## Task directions
Please find every line in the records below that contains the word "computer", and copy it.

Dataset items:
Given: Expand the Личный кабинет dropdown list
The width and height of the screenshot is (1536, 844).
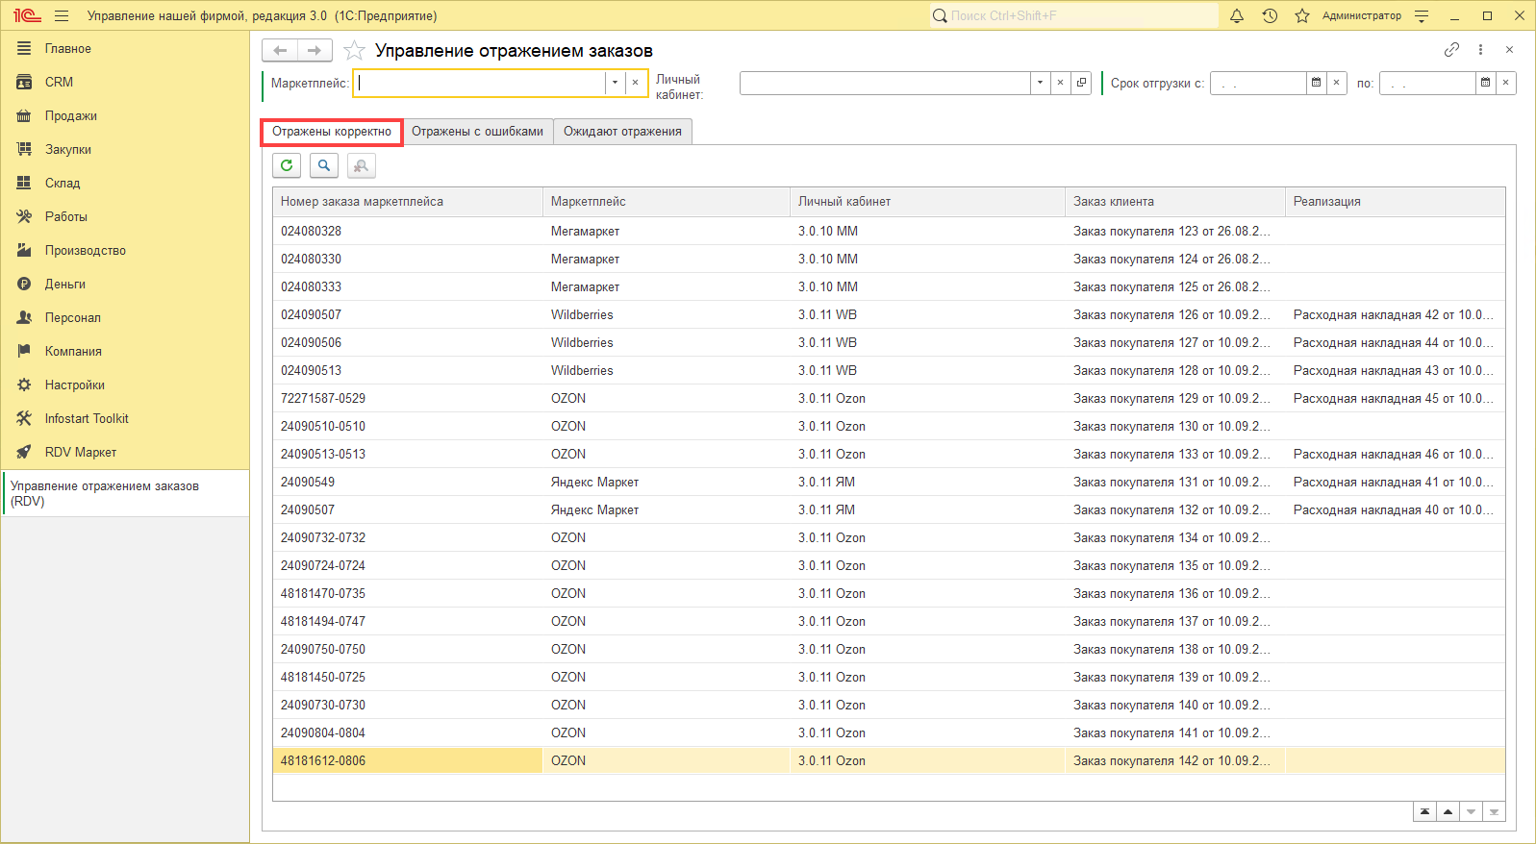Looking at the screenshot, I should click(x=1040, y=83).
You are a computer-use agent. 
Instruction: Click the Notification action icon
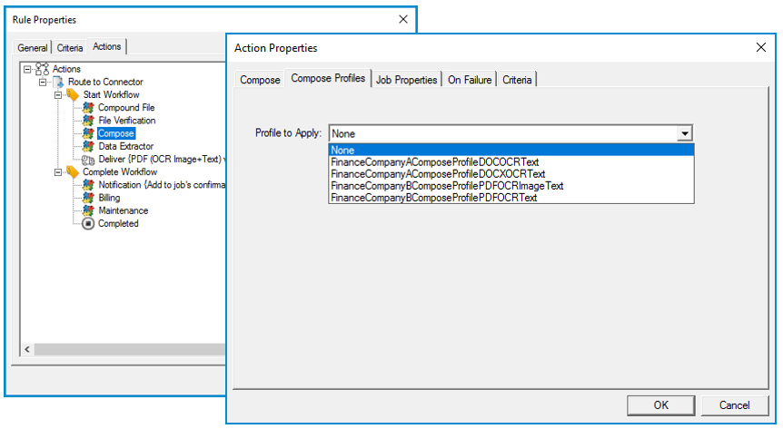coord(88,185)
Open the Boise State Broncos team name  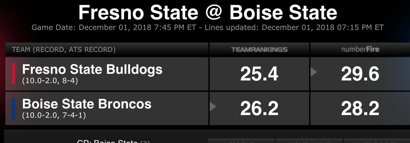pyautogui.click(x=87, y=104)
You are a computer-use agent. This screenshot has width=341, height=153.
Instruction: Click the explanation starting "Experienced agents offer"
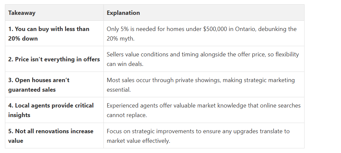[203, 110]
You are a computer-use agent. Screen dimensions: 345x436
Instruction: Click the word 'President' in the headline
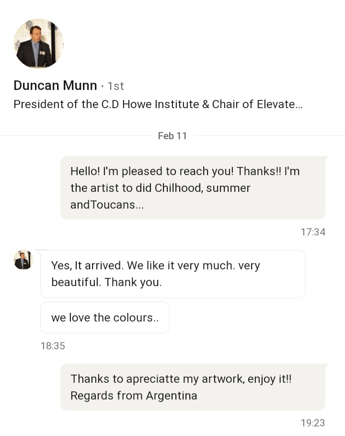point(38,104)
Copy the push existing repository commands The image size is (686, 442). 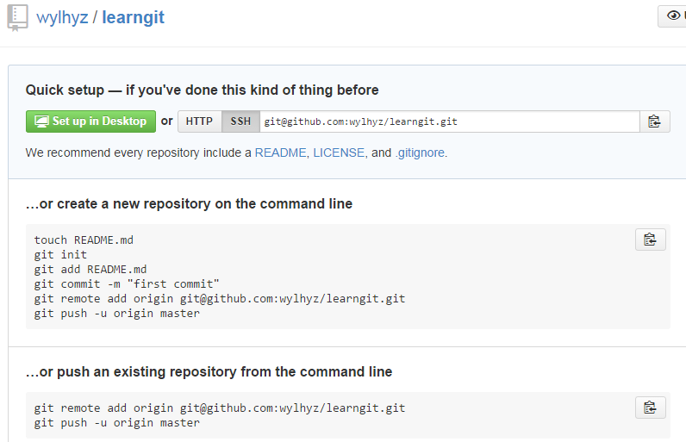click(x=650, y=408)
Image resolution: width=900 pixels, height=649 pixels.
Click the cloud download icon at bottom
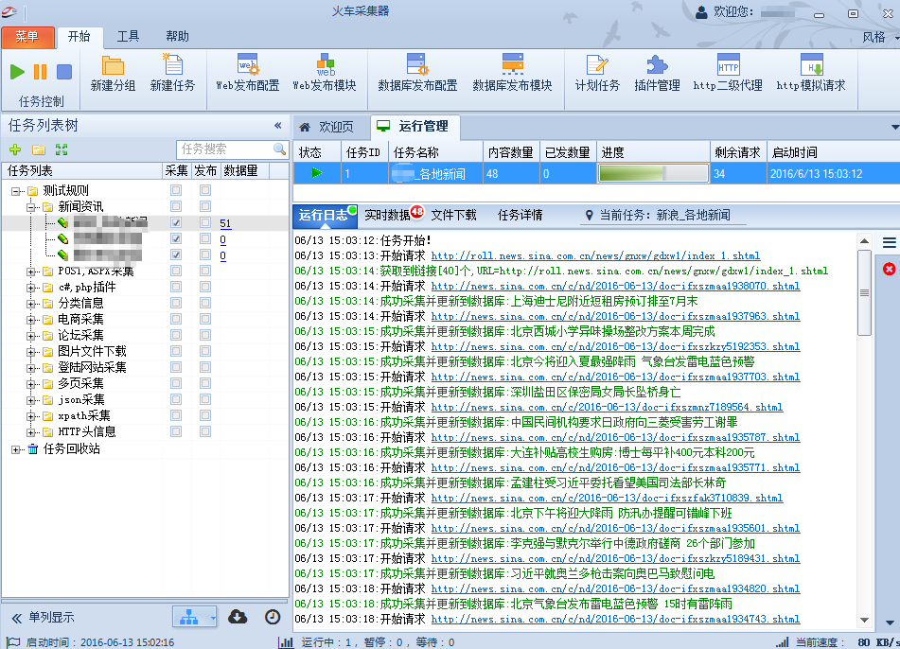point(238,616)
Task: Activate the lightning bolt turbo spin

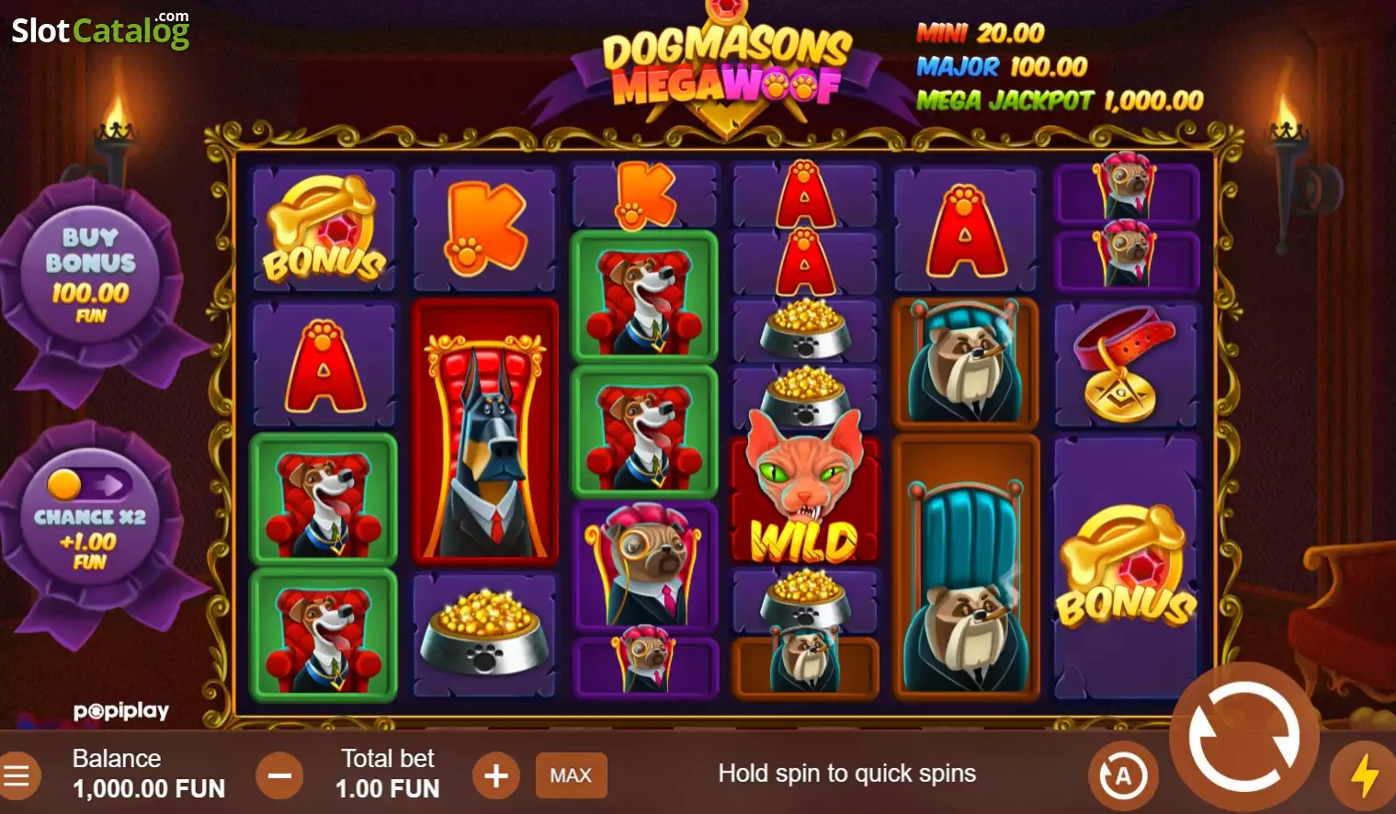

## Problem solution
You are a computer-use agent. 
You are a computer-use agent. This screenshot has width=341, height=153.
You are a computer-use agent. Screen dimensions: 345x436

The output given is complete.